■ **PROVIDED RECORDS**
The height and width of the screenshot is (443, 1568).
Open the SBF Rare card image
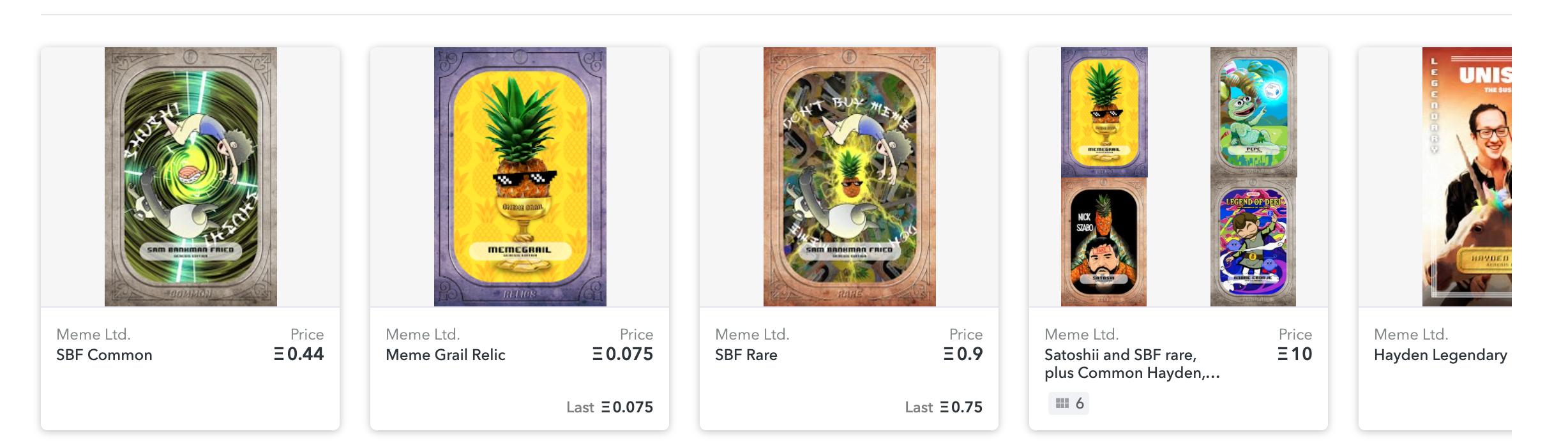[x=849, y=177]
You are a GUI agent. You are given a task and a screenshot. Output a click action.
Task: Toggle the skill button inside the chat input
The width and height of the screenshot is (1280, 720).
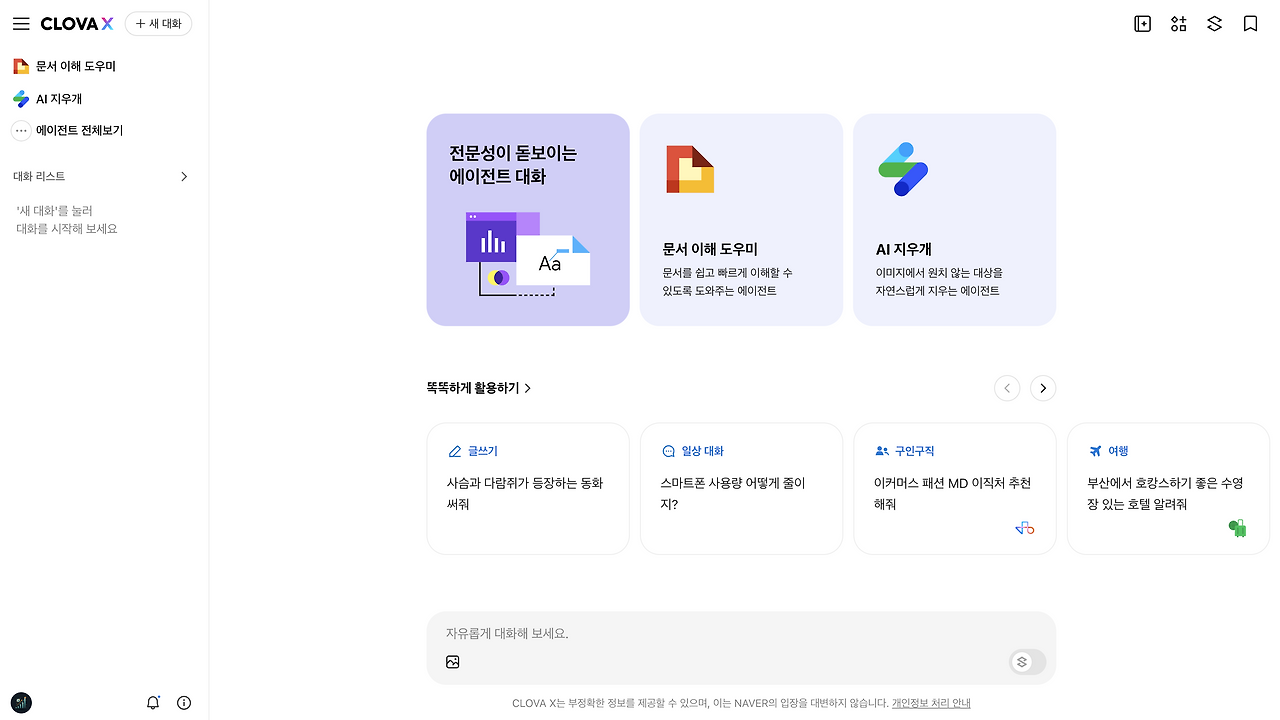tap(1021, 661)
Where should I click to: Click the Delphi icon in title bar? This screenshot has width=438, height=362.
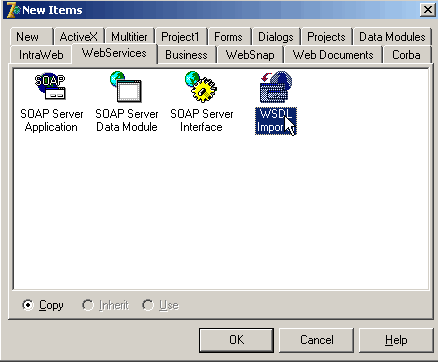(13, 10)
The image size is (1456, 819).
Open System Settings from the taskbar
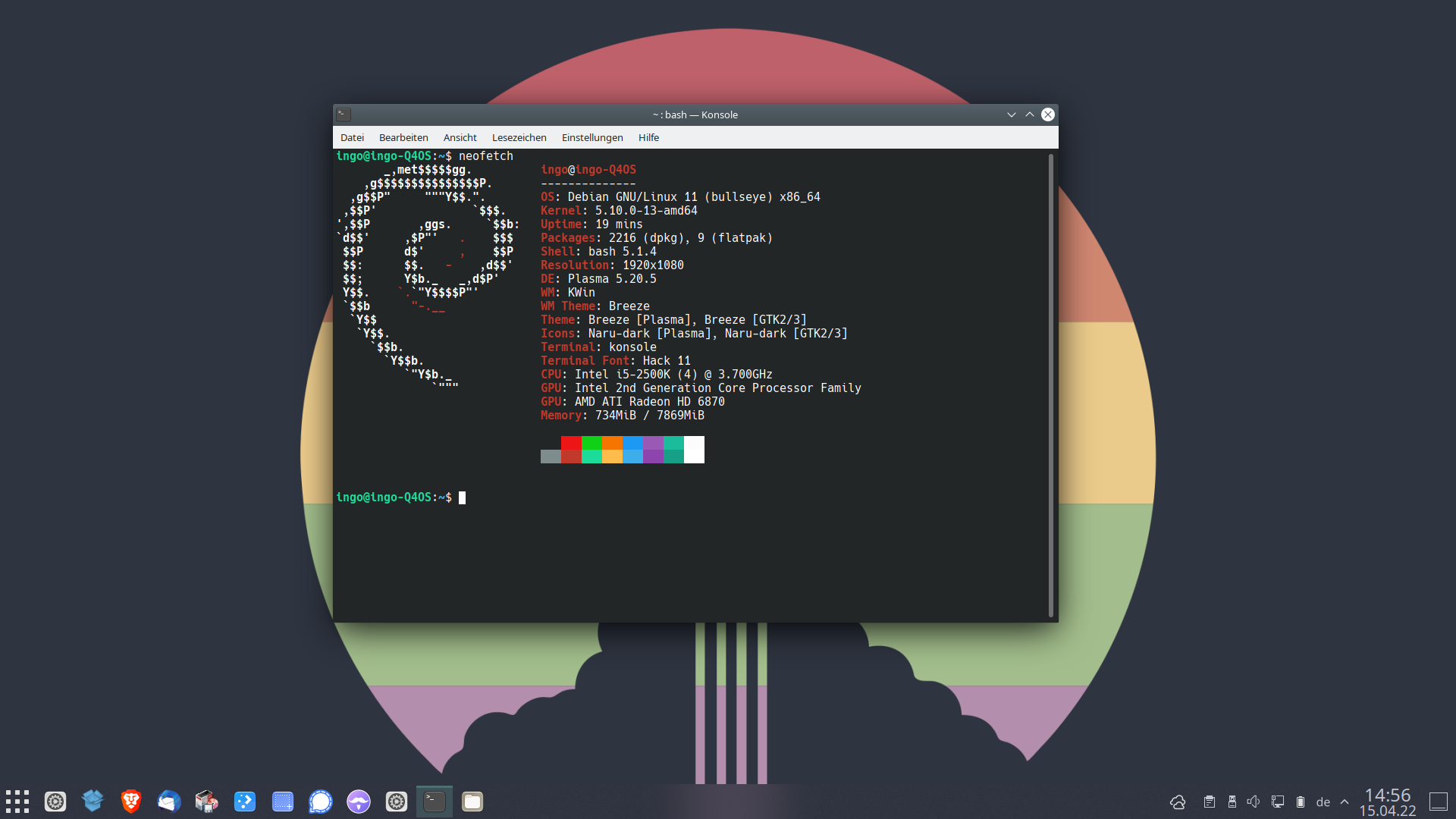(x=55, y=801)
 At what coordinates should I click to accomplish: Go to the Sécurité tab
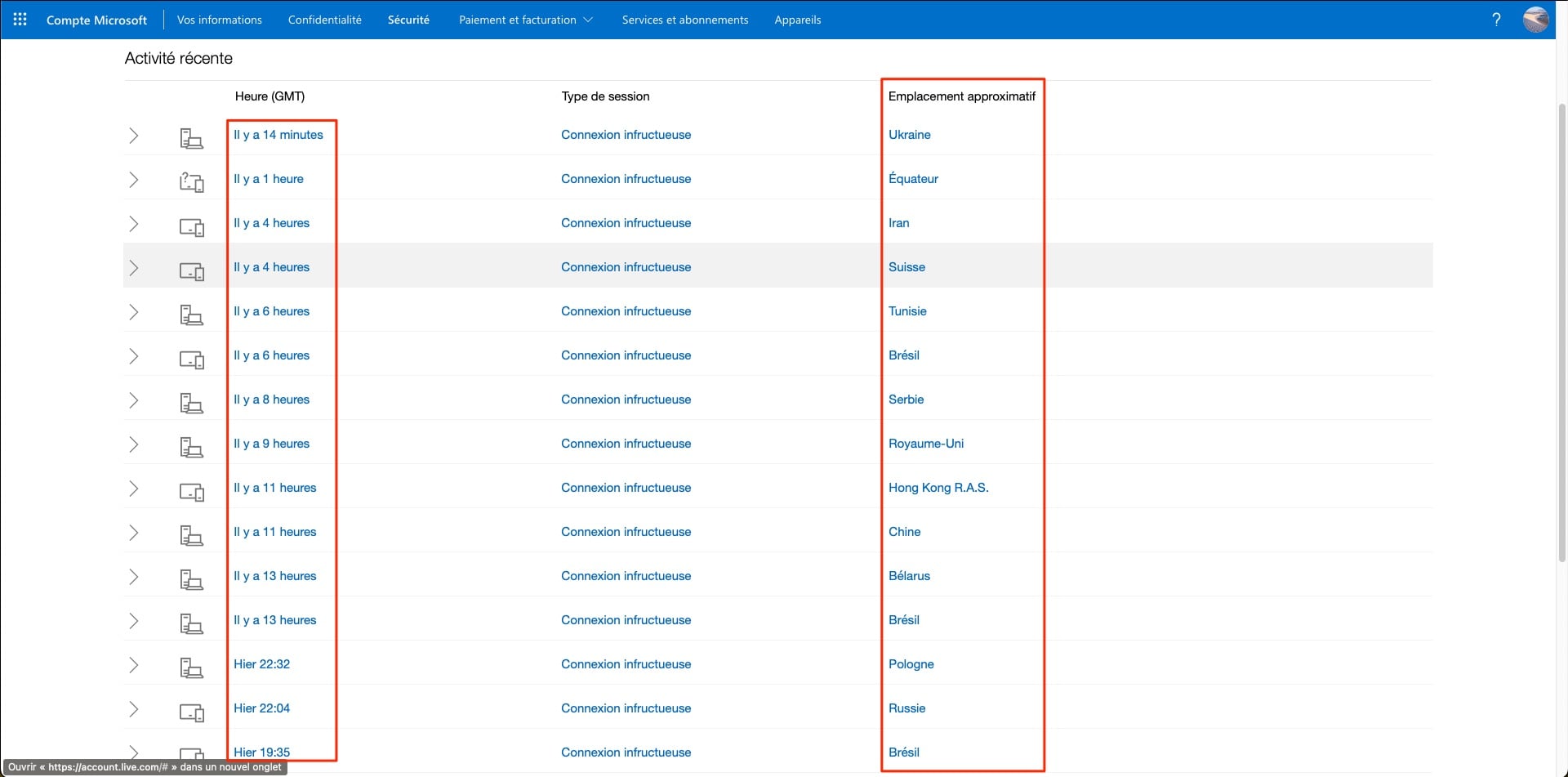(x=408, y=20)
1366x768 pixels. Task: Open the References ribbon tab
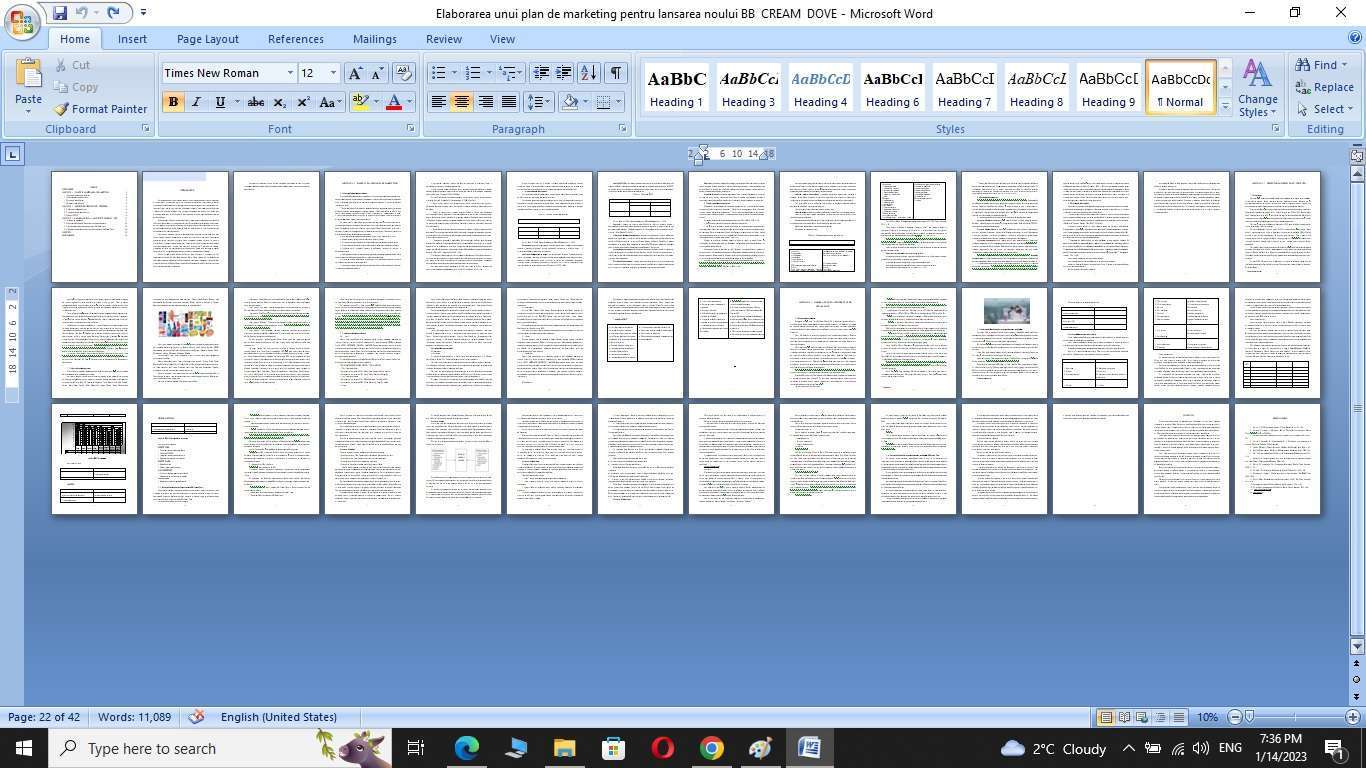[x=295, y=39]
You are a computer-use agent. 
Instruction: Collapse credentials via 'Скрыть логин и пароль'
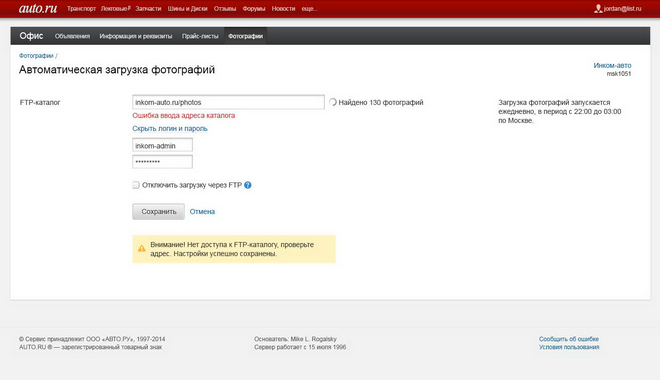170,128
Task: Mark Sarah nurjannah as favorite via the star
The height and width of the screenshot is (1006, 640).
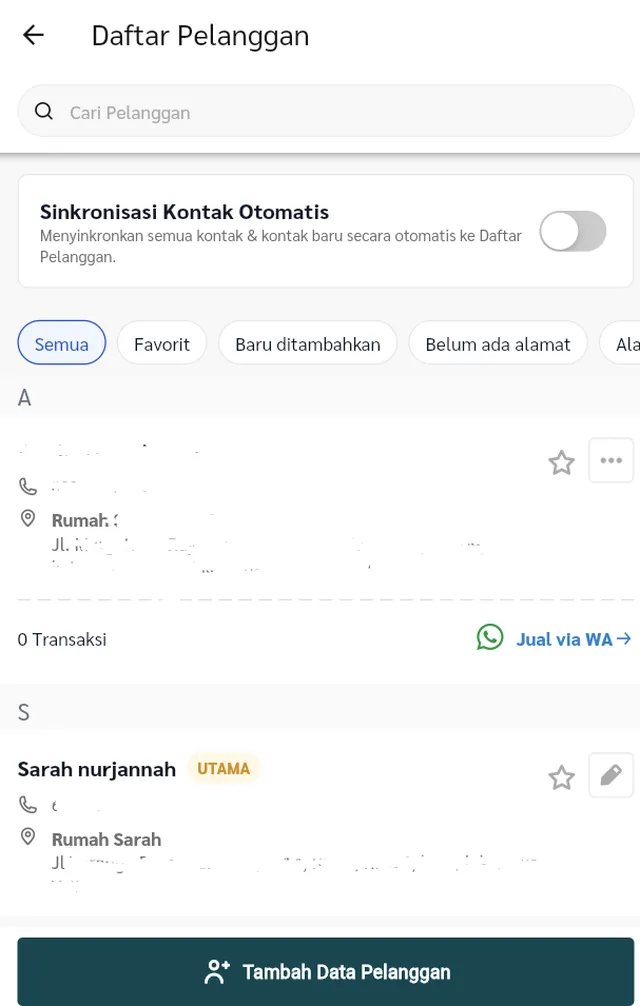Action: coord(561,776)
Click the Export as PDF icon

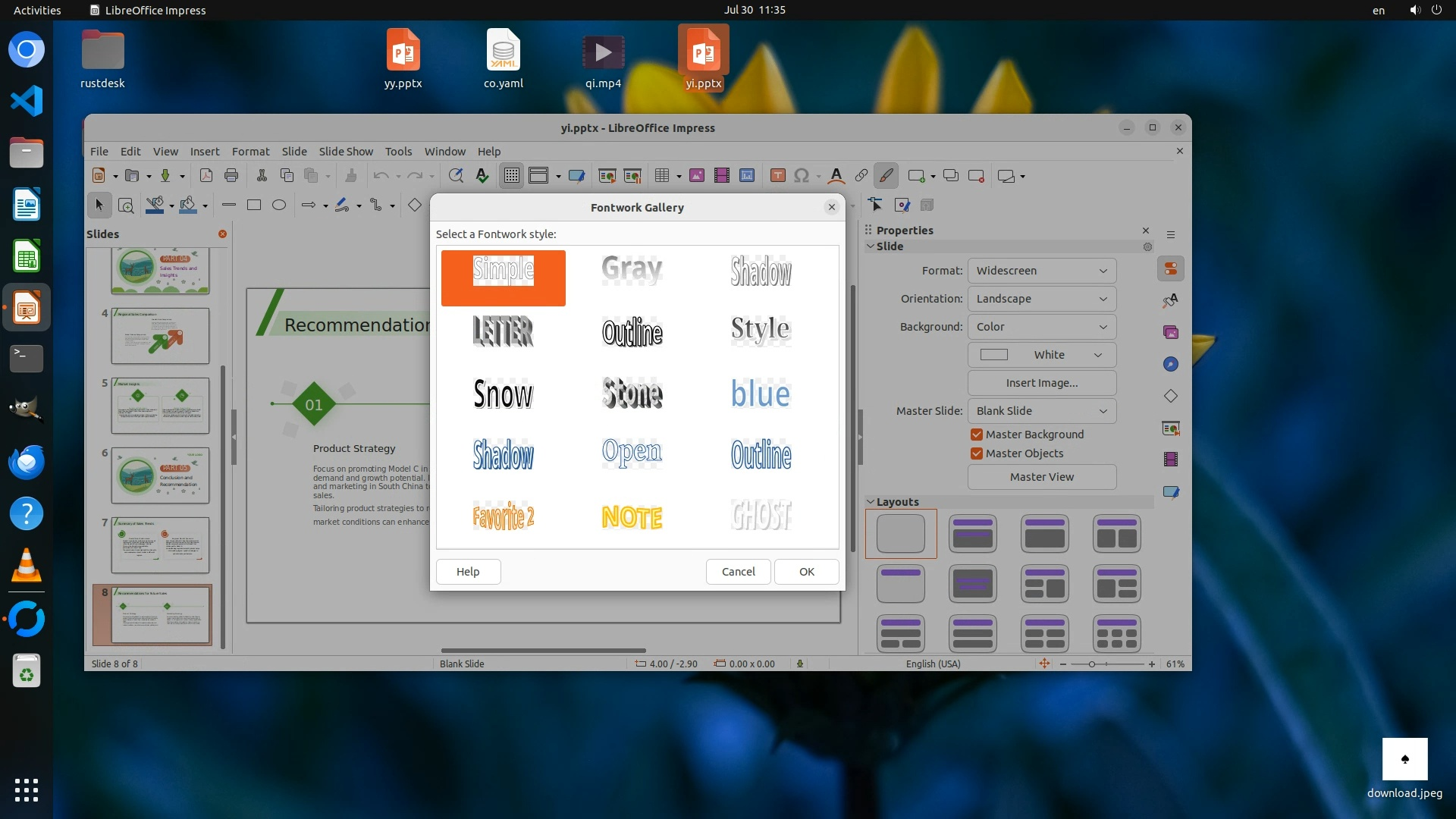click(206, 176)
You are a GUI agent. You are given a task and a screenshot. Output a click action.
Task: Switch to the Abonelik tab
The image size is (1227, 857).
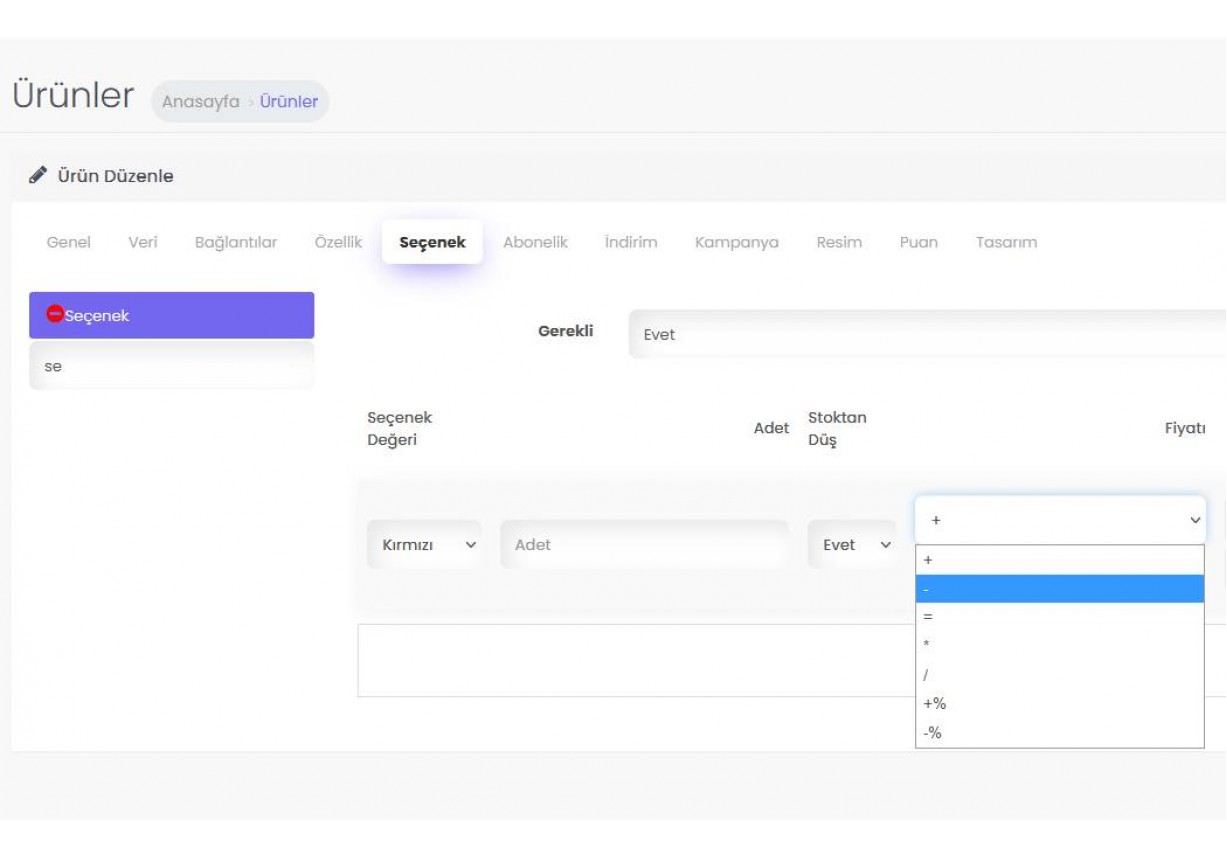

■ **WHAT THE TASK ASKS**
Reproduce the entries from the line containing "Click the Export as PDF icon" through the end of the entries, both included, and offset every coordinate in the answers by adding 124. Omit the pictures from your reproduction.

■ **REPLY**
Click the Export as PDF icon

click(330, 300)
You are a GUI agent. You are given a task and a screenshot. Output a click action.
Task: Switch to the Abonelik tab
The image size is (1227, 857).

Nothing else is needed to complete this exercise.